FriedensgebetMultireligiöses Friedensgebet in der Marktkirche Hannover
Montag, 12.01.2015 – 17:30 Uhr

Ein Friedensgebet über alle konfessionellen, religiösen und nationalen Grenzen hinweg wird den Auftakt zur Kundgebung markieren, mit dem die Menschen in Hannover entschlossen der Pegida-Bewegung entgegentreten.

Die Gemeinde der größten hannoverschen Kirche, die einst von den Bürgern gebaut wurde, ist der Bitte, das Gotteshaus für ein Friedensgebet zu öffnen, gern gefolgt. “Wir wollen ein deutliches Zeichen für das friedliche Zusammenleben der Menschen über alle Unterschiedlichkeiten hinweg setzen”, unterstreicht Stadtsuperintendent Hans-Martin Heinemann, der auch Pastor an der Marktkirche ist.

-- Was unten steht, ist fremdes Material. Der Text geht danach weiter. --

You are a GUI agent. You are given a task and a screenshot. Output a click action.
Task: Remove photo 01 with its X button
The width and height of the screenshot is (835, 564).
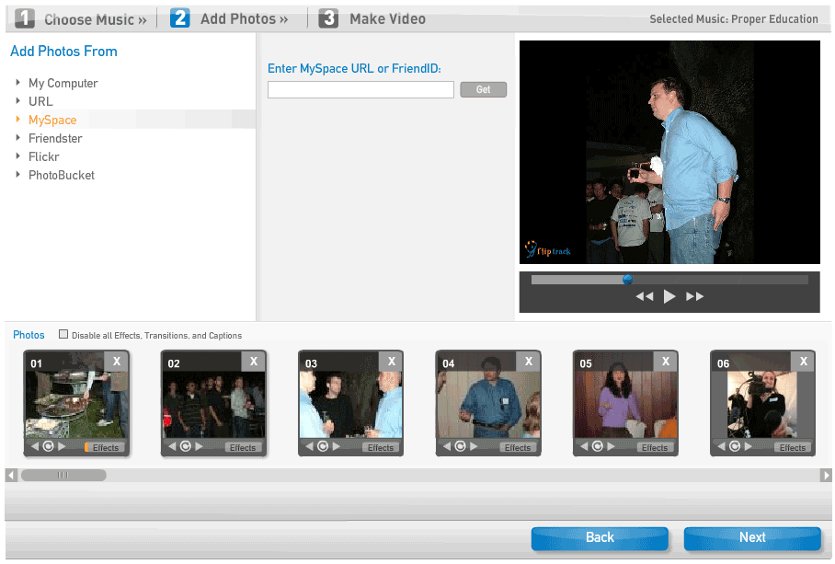(x=117, y=362)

“Alle Menschen tragen die Sehnsucht nach Frieden in ihren Herzen. Unser gesellschaftliches Leben muss sich an diesem Wunsch orientieren”, so der Spitzenrepräsentant des Evangelisch-lutherischen Stadtkirchenverbandes. Gemeinsam mit seinem katholischen Amtskollegen, Propst Martin Tenge, ruft er die Menschen in Hannover auf, für diesen Wunsch einzutreten. Unabhängig von allen Unterschieden, die Hannovers bunte Stadtgesellschaft prägen.

In der Marktkirche werden Vertreterinnen und Vertreter der Religionsgemeinschaften und der Stadtgesellschaft zu Wort kommen, bevor sich der Kundgebungszug in Richtung Georgsplatz formiert.